### [Objective]
Reproduce the records below, replacing each occurrence of "GUI agent" with "interface agent" and leaving everything else unchanged.

### [Data shown]

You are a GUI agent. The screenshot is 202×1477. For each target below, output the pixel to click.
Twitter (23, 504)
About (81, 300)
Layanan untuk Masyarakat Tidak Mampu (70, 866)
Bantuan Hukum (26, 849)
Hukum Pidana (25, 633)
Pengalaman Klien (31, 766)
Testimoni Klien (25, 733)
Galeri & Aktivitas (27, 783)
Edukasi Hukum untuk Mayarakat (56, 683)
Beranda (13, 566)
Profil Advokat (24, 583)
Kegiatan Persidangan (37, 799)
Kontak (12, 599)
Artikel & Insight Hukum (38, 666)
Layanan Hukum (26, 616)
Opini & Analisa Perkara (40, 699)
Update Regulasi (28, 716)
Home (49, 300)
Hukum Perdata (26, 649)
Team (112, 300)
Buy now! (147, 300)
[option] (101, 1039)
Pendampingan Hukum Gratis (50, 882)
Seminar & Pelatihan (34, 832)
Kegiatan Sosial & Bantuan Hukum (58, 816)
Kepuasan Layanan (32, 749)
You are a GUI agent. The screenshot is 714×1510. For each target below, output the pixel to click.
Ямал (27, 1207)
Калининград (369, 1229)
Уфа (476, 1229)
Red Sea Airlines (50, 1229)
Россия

### [Solution for this problem]
You are a interface agent. The screenshot is 202×1477. For each target below, output the pixel to click.
Twitter (23, 504)
About (81, 300)
Layanan untuk Masyarakat Tidak Mampu (70, 866)
Bantuan Hukum (26, 849)
Hukum Pidana (25, 633)
Pengalaman Klien (31, 766)
Testimoni Klien (25, 733)
Galeri & Aktivitas (27, 783)
Edukasi Hukum untuk Mayarakat (56, 683)
Beranda (13, 566)
Profil Advokat (24, 583)
Kegiatan Persidangan (37, 799)
Kontak (12, 599)
Artikel & Insight Hukum (38, 666)
Layanan Hukum (26, 616)
Opini & Analisa Perkara (40, 699)
Update Regulasi (28, 716)
Home (49, 300)
Hukum Perdata (26, 649)
Team (112, 300)
Buy now! (147, 300)
[option] (101, 1039)
Pendampingan Hukum Gratis (50, 882)
Seminar & Pelatihan (34, 832)
Kegiatan Sosial & Bantuan Hukum (58, 816)
Kepuasan Layanan (32, 749)
You are a interface agent. The screenshot is 714×1510. For each target below, output the pixel to click.
Ямал (27, 1207)
Калининград (369, 1229)
Уфа (476, 1229)
Red Sea Airlines (50, 1229)
Россия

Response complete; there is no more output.